CSC152, Class 36: Heaps and Heap Sort
Admin:
* Missing: BillupsM
* Syllabus rearranged
* No homework for Friday
* Yesterday's eboard attempts to summarize the whiteboard
* New project stuff assigned
* Questions on the exam?
* Will we have at least five points of "Sam makes spelling mistakes"? Almost certainly.
* Should TestNABQ.java compile? Yes.
* Will Sam be in his office tomorrow? He hopes so.
Overview:
* Implementing trees
* Tree terminology
* Heap basics
* Implementing heap operations
* Storing heaps in arrays
* Heap sort
/Trees/
* A "two-dimensional" version of lists
* A binary tree is either
* Empty
* Combination of value, left subtree, right subtree
* A general tree is either
* Empty
* Combination of value and 0 or more subtrees
* One possible implementation:
public class TreeNode
{
Object value;
TreeNode left;
TreeNode right;
...
}
* Terminology:
* "Binary" no more than two subtrees
* "Root" the starting point of the tree (like car)
* "Leaf" no subtrees
* "Complete Binary Tree": Every non-leaf node has exactly two subtrees
* "Depth" - Distance between the root and a value
* Depth of the root is 0
* Depth of the roots of each subtree of the root is 1
* Depth of the roots of their subtrees is 2
* Etc.
* "Level" - The set of all values at a particular depth
* Claveria's Claim: If there are N values in a tree and the tree is complete (or nearly complete), then the maximum depth is approximately log_2(N)
* Proof? Take 218
* Proof:
* 1 values, 0 depth
* 3 values: 1 depth
* 7 values: 2 depth
* 15 values: 3 depth
* 31 values: 4 depth
* When you see a function increase by one each time N doubles, it is logarithmic (by defn)
* Moral: You can put a lot of values in a fairly shallow tree.
* Moral: If you can make your operations depend on the depth of the tree, you win.
Heap: A tree-based implementation of priority queues
Rules:
* (1) A heap is a nearly-complete binary tree. Every level but the last is complete. Everything at the last level is "shoved to the left"
* (2) The heap property states that every value is of higher priority than the values in the subtrees
* Interesting fact: To check the global heap property, we only need to check local heap property (value vs. values at two subtrees)
What are the methods we need to implement for priority queues?
* peek(): Find the highest-priority (smallest) value
Easy: Look at the root
Time: O(1)
* get(): Find and remove the highest-priority (smallest) value
* put(Object value): Add something
Failed idea for put(): Start at the top and work your way down
New idea for put(): Put it at the right end of the lowest level
and clean up after yourself
* Warning! How do we find "the right end of the lowest level"

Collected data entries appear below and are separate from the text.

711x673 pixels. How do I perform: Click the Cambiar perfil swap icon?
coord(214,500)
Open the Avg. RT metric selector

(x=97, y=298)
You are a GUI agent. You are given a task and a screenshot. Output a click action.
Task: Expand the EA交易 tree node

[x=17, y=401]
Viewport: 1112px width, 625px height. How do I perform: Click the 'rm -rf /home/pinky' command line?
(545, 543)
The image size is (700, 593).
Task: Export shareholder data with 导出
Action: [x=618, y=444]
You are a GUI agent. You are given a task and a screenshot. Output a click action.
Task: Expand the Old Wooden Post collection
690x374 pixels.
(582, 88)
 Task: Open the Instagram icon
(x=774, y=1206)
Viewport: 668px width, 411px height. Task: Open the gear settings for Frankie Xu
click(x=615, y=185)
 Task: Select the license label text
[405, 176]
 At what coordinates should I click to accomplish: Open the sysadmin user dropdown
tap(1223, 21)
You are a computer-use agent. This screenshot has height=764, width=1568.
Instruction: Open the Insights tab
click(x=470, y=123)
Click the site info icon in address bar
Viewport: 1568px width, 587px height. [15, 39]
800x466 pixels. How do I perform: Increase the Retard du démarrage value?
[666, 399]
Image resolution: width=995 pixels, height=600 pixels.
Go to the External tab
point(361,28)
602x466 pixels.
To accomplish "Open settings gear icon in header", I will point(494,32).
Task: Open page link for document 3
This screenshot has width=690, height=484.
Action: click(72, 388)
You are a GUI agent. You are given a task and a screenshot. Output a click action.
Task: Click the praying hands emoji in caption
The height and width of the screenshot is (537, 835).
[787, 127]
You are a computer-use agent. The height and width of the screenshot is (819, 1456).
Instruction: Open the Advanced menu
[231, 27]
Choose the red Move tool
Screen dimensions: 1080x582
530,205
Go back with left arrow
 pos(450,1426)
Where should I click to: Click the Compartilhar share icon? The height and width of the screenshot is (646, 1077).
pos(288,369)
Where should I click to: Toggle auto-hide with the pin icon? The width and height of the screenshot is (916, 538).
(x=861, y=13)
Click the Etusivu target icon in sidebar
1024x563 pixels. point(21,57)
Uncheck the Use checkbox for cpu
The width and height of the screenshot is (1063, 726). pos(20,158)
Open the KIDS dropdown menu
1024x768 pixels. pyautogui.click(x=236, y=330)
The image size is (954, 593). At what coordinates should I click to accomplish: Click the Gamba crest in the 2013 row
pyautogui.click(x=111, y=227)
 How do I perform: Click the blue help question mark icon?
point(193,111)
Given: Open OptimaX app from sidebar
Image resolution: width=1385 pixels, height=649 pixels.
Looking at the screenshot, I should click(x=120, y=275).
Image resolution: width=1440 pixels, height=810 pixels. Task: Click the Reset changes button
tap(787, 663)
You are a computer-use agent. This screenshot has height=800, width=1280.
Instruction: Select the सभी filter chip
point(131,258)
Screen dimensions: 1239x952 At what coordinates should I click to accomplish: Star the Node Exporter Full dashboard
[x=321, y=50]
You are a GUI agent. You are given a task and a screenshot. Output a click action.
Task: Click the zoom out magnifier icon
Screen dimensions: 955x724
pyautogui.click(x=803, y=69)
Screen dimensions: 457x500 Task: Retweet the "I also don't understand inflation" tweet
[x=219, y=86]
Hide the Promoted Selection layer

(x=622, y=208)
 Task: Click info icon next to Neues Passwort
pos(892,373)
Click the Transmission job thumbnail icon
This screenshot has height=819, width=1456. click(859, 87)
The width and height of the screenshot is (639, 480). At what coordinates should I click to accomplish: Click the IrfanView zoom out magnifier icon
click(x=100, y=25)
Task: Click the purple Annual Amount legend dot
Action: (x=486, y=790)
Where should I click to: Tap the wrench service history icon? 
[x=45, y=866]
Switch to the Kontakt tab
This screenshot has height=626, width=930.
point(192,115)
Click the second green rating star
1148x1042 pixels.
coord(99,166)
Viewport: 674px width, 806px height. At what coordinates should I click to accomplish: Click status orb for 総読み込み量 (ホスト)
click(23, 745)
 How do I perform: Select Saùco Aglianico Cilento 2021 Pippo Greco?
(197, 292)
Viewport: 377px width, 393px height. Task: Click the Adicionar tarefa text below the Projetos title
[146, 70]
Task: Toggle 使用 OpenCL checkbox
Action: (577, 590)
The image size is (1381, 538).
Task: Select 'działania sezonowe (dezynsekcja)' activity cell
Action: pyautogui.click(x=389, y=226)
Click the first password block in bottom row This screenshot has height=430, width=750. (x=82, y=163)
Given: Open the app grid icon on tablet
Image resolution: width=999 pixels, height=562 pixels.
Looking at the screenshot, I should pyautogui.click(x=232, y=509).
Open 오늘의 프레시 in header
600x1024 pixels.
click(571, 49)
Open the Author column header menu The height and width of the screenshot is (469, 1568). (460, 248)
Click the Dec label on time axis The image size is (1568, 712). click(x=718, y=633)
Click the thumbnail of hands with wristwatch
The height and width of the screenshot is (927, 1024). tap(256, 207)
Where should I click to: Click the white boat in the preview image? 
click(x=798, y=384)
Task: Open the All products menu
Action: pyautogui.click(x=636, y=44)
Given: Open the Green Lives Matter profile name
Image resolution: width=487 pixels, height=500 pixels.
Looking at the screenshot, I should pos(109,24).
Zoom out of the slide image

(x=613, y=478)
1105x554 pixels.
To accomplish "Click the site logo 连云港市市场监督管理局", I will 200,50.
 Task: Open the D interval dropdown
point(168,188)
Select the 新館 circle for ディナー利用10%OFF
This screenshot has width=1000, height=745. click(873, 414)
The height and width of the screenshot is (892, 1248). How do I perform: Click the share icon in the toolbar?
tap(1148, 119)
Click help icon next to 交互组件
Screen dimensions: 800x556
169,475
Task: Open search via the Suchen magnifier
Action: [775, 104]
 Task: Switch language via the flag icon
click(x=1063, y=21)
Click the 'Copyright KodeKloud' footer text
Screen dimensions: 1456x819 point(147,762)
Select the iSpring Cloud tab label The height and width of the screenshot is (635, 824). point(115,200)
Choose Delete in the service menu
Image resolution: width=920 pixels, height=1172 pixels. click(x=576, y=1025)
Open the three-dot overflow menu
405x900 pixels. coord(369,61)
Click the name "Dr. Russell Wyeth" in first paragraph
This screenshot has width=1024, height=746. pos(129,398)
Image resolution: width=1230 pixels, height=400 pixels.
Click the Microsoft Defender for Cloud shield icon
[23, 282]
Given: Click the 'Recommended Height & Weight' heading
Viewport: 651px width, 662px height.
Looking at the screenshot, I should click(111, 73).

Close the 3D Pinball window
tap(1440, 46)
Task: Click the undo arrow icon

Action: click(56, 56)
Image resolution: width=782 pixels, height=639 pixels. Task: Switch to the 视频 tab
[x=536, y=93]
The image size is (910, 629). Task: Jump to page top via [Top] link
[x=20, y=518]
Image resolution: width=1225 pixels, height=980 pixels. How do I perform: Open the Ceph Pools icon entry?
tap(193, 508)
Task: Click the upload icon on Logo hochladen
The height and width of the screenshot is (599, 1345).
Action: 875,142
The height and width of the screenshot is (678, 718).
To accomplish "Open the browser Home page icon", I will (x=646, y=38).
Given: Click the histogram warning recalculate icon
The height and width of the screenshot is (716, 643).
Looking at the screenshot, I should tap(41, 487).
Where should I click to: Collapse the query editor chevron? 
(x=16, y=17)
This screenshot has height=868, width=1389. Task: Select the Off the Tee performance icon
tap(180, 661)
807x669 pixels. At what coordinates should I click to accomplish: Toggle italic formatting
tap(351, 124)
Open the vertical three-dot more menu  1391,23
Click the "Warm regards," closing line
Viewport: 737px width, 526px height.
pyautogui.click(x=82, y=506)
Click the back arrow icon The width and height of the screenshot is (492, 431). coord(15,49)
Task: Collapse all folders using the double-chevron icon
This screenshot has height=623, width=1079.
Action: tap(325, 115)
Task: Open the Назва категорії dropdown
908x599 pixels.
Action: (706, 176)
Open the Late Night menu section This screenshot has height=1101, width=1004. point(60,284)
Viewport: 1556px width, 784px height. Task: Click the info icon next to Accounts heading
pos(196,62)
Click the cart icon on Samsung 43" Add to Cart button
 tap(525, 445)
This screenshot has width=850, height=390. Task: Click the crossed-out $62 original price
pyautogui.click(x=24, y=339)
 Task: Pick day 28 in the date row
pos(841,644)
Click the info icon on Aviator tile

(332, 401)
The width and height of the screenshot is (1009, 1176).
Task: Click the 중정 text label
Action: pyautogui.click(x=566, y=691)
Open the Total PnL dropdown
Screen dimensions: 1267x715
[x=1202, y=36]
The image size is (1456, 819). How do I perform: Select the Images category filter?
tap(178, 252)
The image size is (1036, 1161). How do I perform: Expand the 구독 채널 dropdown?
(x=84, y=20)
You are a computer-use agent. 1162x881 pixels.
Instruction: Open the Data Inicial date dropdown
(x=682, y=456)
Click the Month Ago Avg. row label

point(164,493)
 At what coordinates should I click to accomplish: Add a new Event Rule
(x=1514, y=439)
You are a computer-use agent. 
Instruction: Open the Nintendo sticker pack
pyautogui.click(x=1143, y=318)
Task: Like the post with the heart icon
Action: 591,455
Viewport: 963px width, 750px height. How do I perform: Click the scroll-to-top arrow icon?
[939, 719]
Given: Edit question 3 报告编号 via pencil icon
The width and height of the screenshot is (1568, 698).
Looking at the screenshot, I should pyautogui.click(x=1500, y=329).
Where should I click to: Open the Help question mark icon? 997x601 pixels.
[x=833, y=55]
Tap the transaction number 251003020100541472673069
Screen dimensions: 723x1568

* To "clean up after yourself" (that is, restore the heap property), repeatedly swap a value with the larger value above it.
* Time: O(logn)
Idea for get()?
* Failed: Repeatedly pick the smallest of the subtree values and swap it up
* Problem: Leaves a "hole" at an unexpected place; no longer nearly-complete
* Idea from before: FIRST worry about near-complete; then worry about heap
* Take the rightmost element on the last level and shove it at the root
* Repeatedly swap down with the smaller of the subtrees
* Time O(logn)
How do we find "the righmost value on the lower level?"
* Idea: Store our heaps differently!
* Instead: Store our heaps in an array
* Count the values in the heap (starting at 0) across each level. The "count" of a value is its index in the array
* Add a new node at index "number of things"
* How do you get the index of the subtree (for swapping down)?
left subtree: 2*myindex + 1
right subtree: 2*myindex + 2
* How do you get the index of the supertree (for swapping up)?
roundDown((myindex-1)/2)
* Sorting algorithm:
* Shove everything into a heap
* Read it off in order
* Cost O(nlogn)
Clever hack: It is possible to turn an array into a heap "in place"
Friday: Dictionaries (like arrays, but indexed by strings)